Metabolic and Nutritional: Hypokalemia, hypertriglyceridemia.
Hematologic: Anemia, leukopenia.
The following events were reported in ≤0.1% of patients and are potentially important: Complete AV block, bundle branch block, myocardial ischemia, cerebrovascular disorder, convulsions, migraine, neuralgia, paresis, anaphylactoid reaction, alopecia, exfoliative dermatitis, amnesia, GI hemorrhage, bronchospasm, pulmonary edema, decreased hearing, respiratory alkalosis, increased BUN, decreased HDL, pancytopenia, and atypical lymphocytes.
The mechanism by which β-blockade produces an antihypertensive effect has not been established.

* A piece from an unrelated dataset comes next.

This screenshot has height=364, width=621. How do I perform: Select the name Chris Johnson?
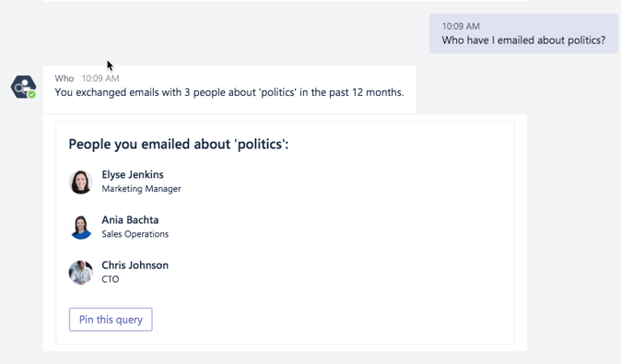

β-adrenoreceptor blocking activity has been demonstrated in animal and human studies showing that carvedilol (1) reduces cardiac output in normal subjects; (2) reduces exercise- and/or isoproterenol-induced tachycardia; and (3) reduces reflex orthostatic tachycardia. Significantβ-adrenoreceptor blocking effect is usually seen within 1 hour of drug administration.
α1-adrenoreceptor blocking activity has been demonstrated in human and animal studies, showing that carvedilol (1) attenuates the pressor effects of phenylephrine; (2) causes vasodilation; and (3) reduces peripheral vascular resistance. These effects contribute to the reduction of blood pressure and usually are seen within 30 minutes of drug administration.
Due to the α1-receptor blocking activity of carvedilol, blood pressure is lowered more in the standing than in the supine position, and symptoms of postural hypotension (1.8%), including rare instances of syncope, can occur. Following oral administration, when postural hypotension has occurred, it has been transient and is uncommon when COREG is administered with food at the recommended starting dose and titration increments are closely followed [see Dosage and Administration (2)].
In hypertensive patients with normal renal function, therapeutic doses of COREG decreased renal vascular resistance with no change in glomerular filtration rate or renal plasma flow. Changes in excretion of sodium, potassium, uric acid, and phosphorus in hypertensive patients with normal renal function were similar after COREG and placebo.
COREG has little effect on plasma catecholamines, plasma aldosterone, or electrolyte levels, but it does significantly reduce plasma renin activity when given for at least 4 weeks. It also increases levels of atrial natriuretic peptide.